一個眼神,只要一個眼神,裡面到底包藏了多少千回百轉的思緒?至今連語言學家、社會學家,或者眼科醫生也無法分析透徹當男孩與女侍的眼神羞澀地交集,曖昧不輕的沉默就此擴散,當情緒奔馳到極限,男孩執筆寫下了未完的詩句:
「將視界平躺雲端
做個偷懶的天使信差
凡人的秘密
偶爾
頑皮地拼貼星星上
在一個無雲的 夜
讓街燈來偷窺
"逗留了許久的心情
該不該傾訴
她
是不是也喜歡我呢
那種比友情還多些愛情的喜歡"……」
這也許男孩的第一首情詩,他後來留在餐盤上拿去回收,被我裝做不經意地偷看了。我不敢確定女侍到底知不知道,因為她從剛剛到現在一直在洗花椰菜與番茄,或許我該將紙條遞給她,說是那位每天都會來吃早餐的男孩所寫的,也許她會認為這一切都是我的技倆而默不作聲,嚴重點可能會把紙條給撕了,終究我還是沒這麼做,並不是為了她會生我的氣或者撕了紙條,純然是為了明天我還能見到男孩進門:
「營養蛋吐司。」
「飲料是……?」
「冰咖啡。謝謝。」
如此男孩開始他的儀式,女侍開始他關心顧客的認真,我的espresso和早晨的慵懶也才得以延續,這是苦悶的一天中唯一的清新。
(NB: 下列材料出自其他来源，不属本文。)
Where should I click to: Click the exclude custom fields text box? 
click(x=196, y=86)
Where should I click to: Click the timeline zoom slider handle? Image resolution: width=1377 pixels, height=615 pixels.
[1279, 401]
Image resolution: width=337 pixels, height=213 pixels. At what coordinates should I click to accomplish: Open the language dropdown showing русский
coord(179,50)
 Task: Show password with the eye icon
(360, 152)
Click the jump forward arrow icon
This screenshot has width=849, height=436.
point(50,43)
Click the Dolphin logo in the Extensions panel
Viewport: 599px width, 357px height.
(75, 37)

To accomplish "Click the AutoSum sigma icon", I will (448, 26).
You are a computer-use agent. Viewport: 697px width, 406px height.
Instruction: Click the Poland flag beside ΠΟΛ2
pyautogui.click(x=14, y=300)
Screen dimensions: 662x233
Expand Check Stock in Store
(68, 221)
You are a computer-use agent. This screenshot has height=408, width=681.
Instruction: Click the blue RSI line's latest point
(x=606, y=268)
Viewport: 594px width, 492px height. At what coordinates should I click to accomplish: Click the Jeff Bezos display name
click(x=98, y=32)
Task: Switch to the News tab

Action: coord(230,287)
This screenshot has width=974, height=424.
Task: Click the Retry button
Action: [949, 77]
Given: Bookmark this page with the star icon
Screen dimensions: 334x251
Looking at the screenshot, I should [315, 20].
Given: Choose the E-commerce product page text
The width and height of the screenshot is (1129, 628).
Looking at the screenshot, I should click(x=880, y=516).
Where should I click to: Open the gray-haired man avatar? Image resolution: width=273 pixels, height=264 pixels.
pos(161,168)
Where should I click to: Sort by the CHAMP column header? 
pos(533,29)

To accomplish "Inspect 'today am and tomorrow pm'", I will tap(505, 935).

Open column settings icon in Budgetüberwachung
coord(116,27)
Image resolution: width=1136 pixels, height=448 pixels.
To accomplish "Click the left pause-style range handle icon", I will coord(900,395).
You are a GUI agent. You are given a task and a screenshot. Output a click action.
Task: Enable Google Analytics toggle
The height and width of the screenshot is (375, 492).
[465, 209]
不管怎樣,我確信女是會懂得男孩的心思的,這種不需言傳的表達,更精確地建立了男孩與女是超越社會化角色的牽繫,只要他們能夠繼續堅持彼此間單純的關係,沒有人敢逾越自身的結界。
一天,男孩終於注意到我了,那是牆上一幅不知名的印象派畫,法國巴黎的香榭大道,陽光像是從東南方柔射而來,透明圓頂蓬的露天咖啡座上一名黑長髮的男子,憂鬱地獨啜espresso,透發著一股東方的鄉愁。
也許男孩開始嚮往自己是個旅人,如置身畫中境地,抑不住不斷膨脹的好奇,終於,他起身問了女侍,她說這幅畫名為「無命題視角」,為了它,這是它來此打工的原因。